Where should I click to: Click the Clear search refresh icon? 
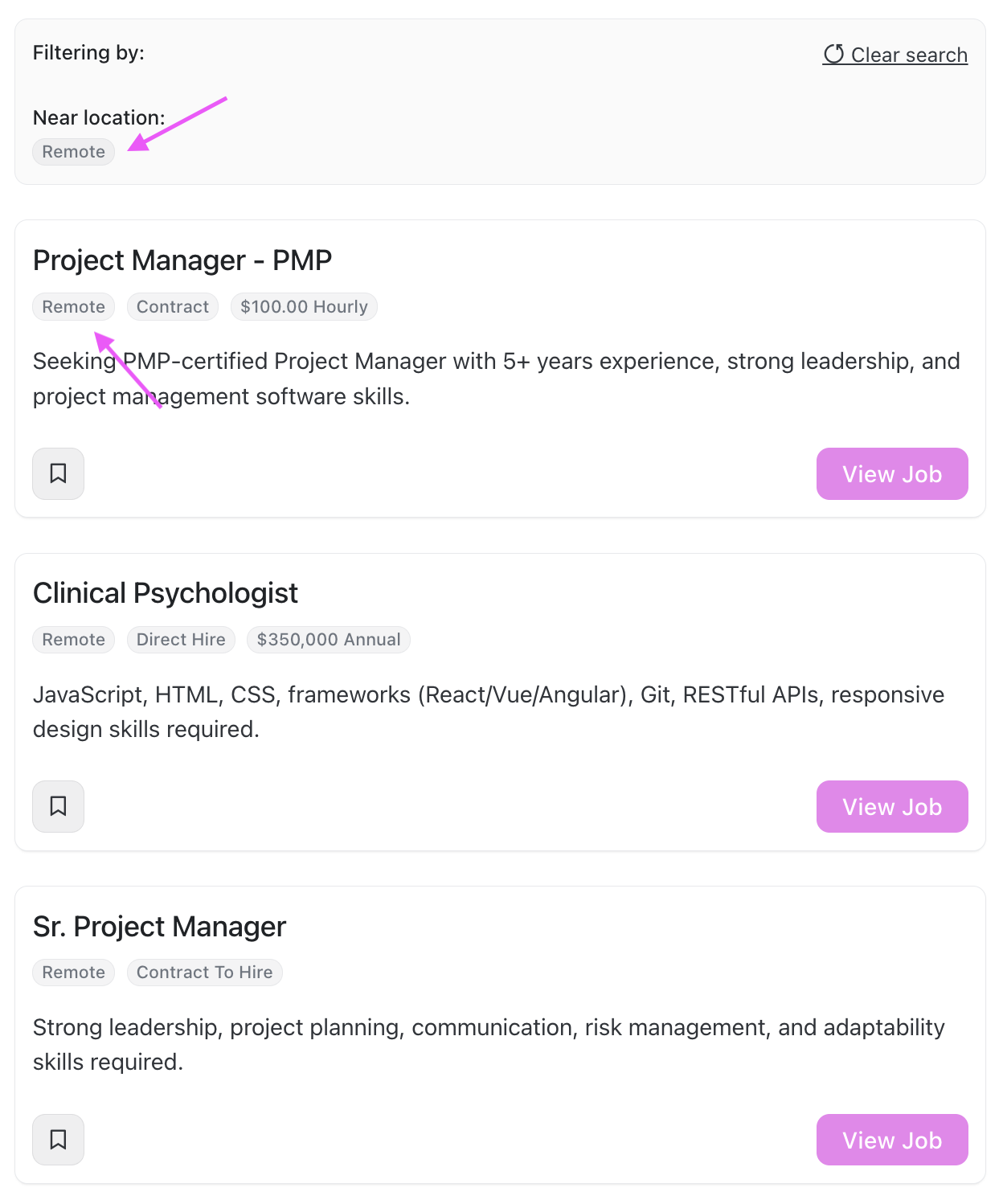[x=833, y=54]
# # # # # # #
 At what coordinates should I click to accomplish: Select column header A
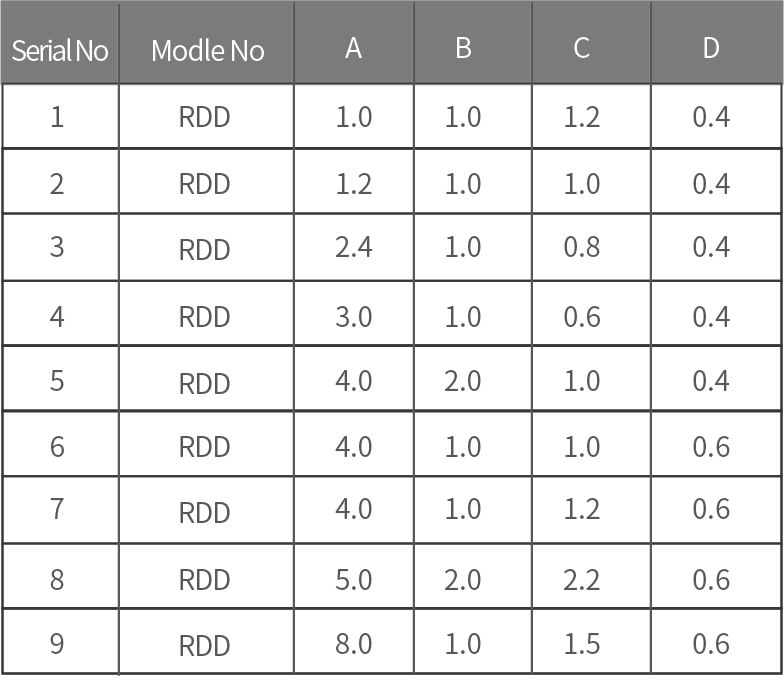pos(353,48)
# # # # # # #
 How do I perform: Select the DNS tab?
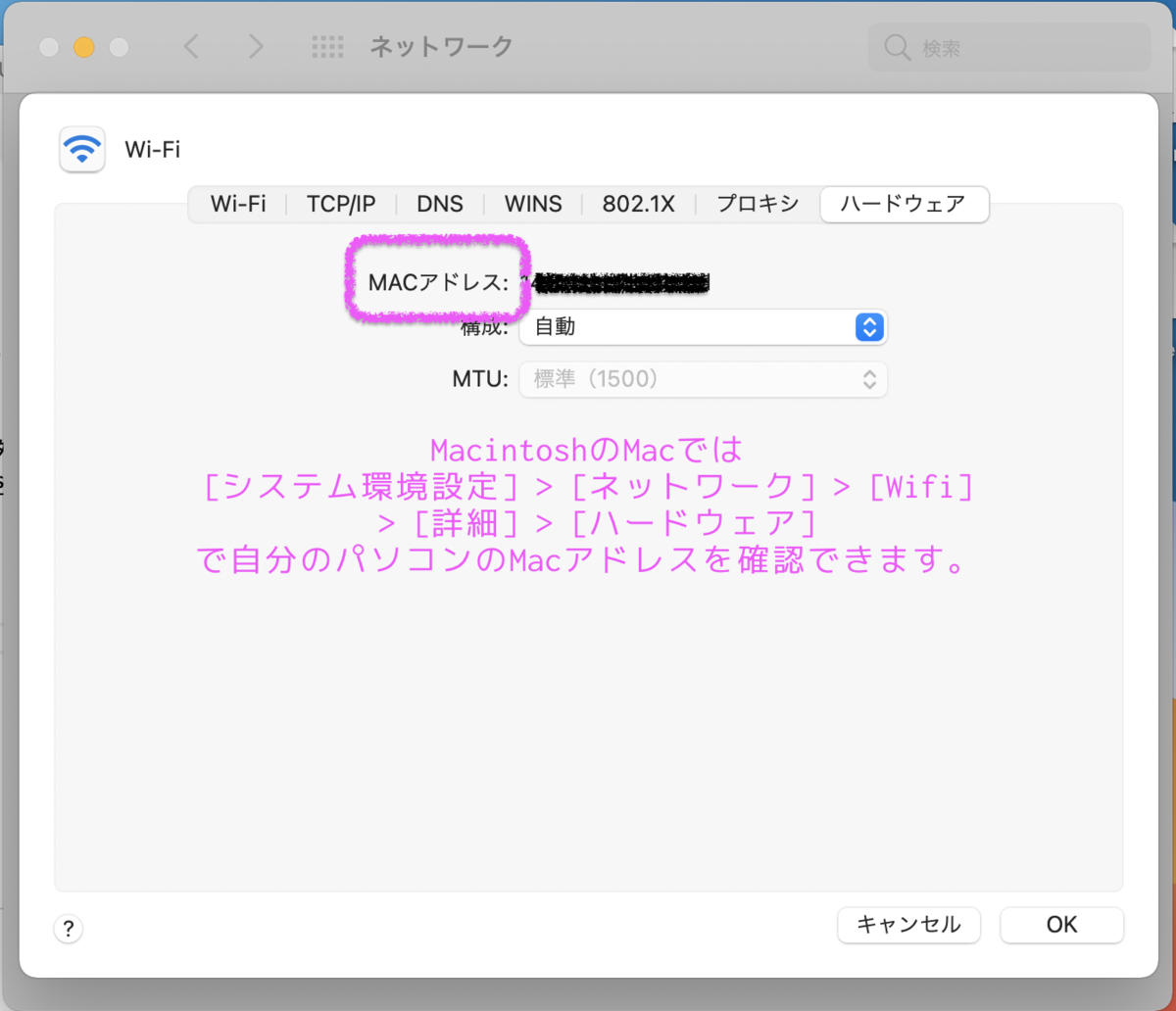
# # # # # # #
● **What is expected**: Render everything in the records from the line containing "Where should I" down to the line containing "[x=833, y=54]" as a JSON list of strings, one string per line and no blank lines, with the pictures left out.

● **Solution**:
[
  "Where should I click to: Click the Clear search refresh icon? ",
  "[x=833, y=54]"
]